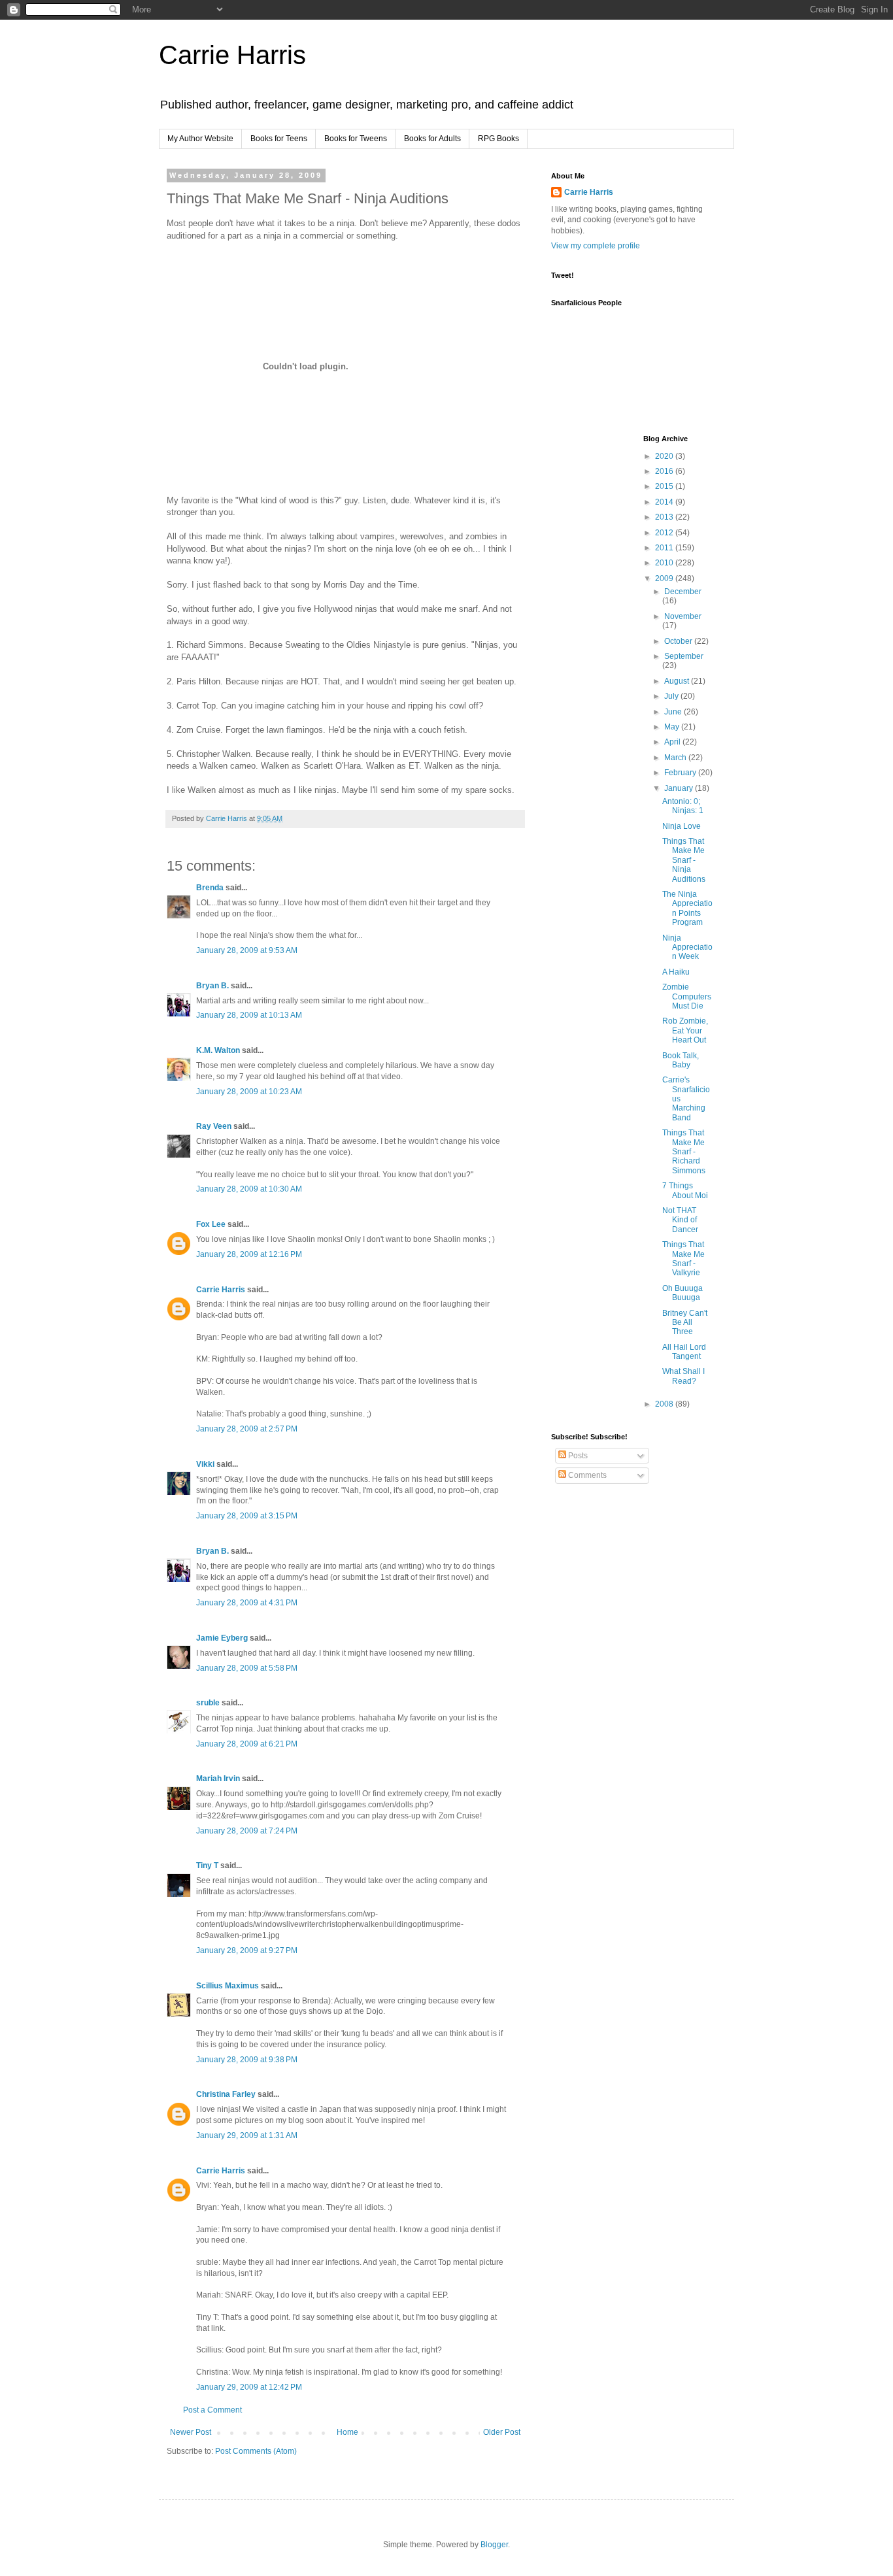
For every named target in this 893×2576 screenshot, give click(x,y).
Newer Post (190, 2432)
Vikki (206, 1464)
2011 (665, 547)
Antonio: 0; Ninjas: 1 (682, 806)
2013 (665, 517)
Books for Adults (432, 138)
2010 (665, 562)
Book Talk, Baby (680, 1060)
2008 (665, 1404)
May (672, 726)
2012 (665, 532)
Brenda (210, 887)
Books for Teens (278, 138)
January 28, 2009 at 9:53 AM (246, 950)
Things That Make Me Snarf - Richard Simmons (683, 1151)
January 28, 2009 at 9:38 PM (246, 2059)
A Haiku (676, 972)
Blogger (494, 2544)
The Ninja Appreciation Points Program (687, 908)
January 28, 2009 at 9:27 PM (246, 1950)
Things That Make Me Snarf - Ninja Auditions (683, 860)
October (679, 641)
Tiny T (207, 1865)
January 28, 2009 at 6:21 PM (246, 1743)
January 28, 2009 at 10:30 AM (249, 1189)
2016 (665, 471)
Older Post (501, 2432)
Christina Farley (226, 2094)
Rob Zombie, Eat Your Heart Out (685, 1030)
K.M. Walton (218, 1050)
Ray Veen (213, 1126)
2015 (665, 486)
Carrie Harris (232, 55)
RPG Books (498, 138)
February (681, 772)
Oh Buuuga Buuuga (682, 1293)
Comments (586, 1475)
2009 (665, 578)
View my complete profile (595, 245)
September (683, 656)
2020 (665, 456)
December (682, 591)
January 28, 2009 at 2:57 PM (246, 1428)
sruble (208, 1702)
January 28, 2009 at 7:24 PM (246, 1830)
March (676, 757)
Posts (577, 1455)
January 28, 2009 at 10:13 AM (249, 1015)
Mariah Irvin (218, 1778)
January (679, 788)
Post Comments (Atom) (256, 2451)
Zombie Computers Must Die (686, 996)
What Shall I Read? (683, 1376)
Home (347, 2432)
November (682, 616)
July (672, 696)
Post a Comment (212, 2410)
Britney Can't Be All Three (684, 1323)
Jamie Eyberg (222, 1638)
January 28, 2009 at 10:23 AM (249, 1091)
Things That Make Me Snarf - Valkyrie (683, 1258)
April (673, 741)
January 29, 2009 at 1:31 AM (246, 2135)
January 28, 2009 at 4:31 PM (246, 1602)
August (677, 681)
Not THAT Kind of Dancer (680, 1220)
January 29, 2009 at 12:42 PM (249, 2387)
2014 (665, 502)
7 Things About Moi (685, 1190)
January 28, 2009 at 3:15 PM (246, 1515)
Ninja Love (681, 826)
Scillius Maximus (227, 1985)
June (674, 711)
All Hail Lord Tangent (684, 1352)
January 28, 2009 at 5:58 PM (246, 1668)
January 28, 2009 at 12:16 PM (249, 1254)
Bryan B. (212, 985)
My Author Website (200, 138)
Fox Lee (211, 1224)
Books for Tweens (355, 138)
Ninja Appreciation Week (687, 947)
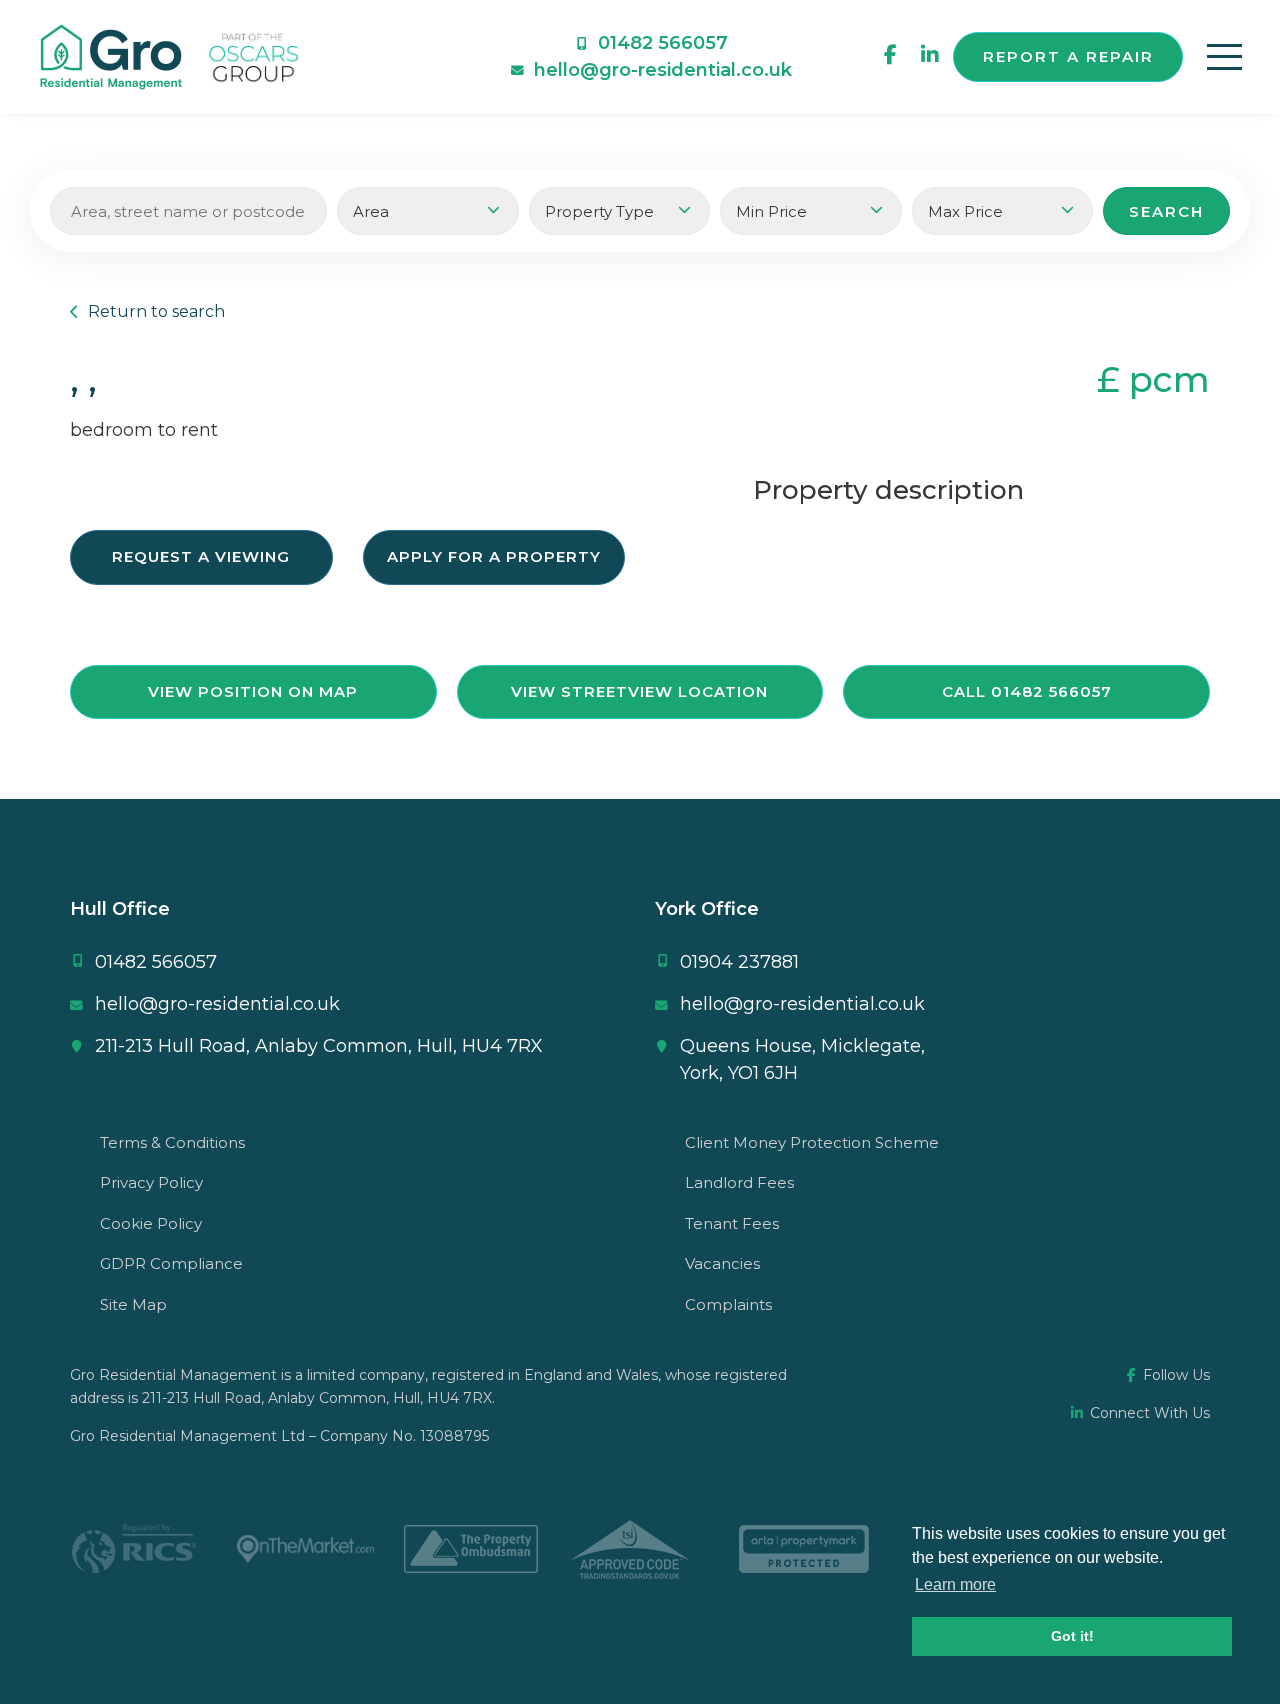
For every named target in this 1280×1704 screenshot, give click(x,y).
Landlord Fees (739, 1182)
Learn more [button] (955, 1584)
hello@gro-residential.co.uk (663, 70)
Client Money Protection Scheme (812, 1142)
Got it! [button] (1072, 1636)
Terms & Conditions (172, 1142)
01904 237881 (739, 962)
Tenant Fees (732, 1223)
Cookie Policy (151, 1223)
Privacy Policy (151, 1182)
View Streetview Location (639, 691)
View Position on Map (253, 691)
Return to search (154, 311)
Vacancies (722, 1263)
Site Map (133, 1304)
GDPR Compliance (171, 1263)
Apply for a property (494, 556)
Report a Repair (1068, 56)
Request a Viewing (201, 556)
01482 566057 (663, 43)
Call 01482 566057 (1027, 691)
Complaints (728, 1304)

.....

Exercise: Take the lines above from the one containing "Post Comments (Atom) (256, 2451)" down to the one containing "April (673, 741)", and transcribe them exactly, both ends included.

Expected output:
Post Comments (Atom) (256, 2451)
Zombie Computers Must Die (686, 996)
What Shall I Read? (683, 1376)
Home (347, 2432)
November (682, 616)
July (672, 696)
Post a Comment (212, 2410)
Britney Can't Be All Three (684, 1323)
Jamie Eyberg (222, 1638)
January 28, 2009 at 10:23 AM (249, 1091)
Things That Make Me Snarf - Valkyrie (683, 1258)
April (673, 741)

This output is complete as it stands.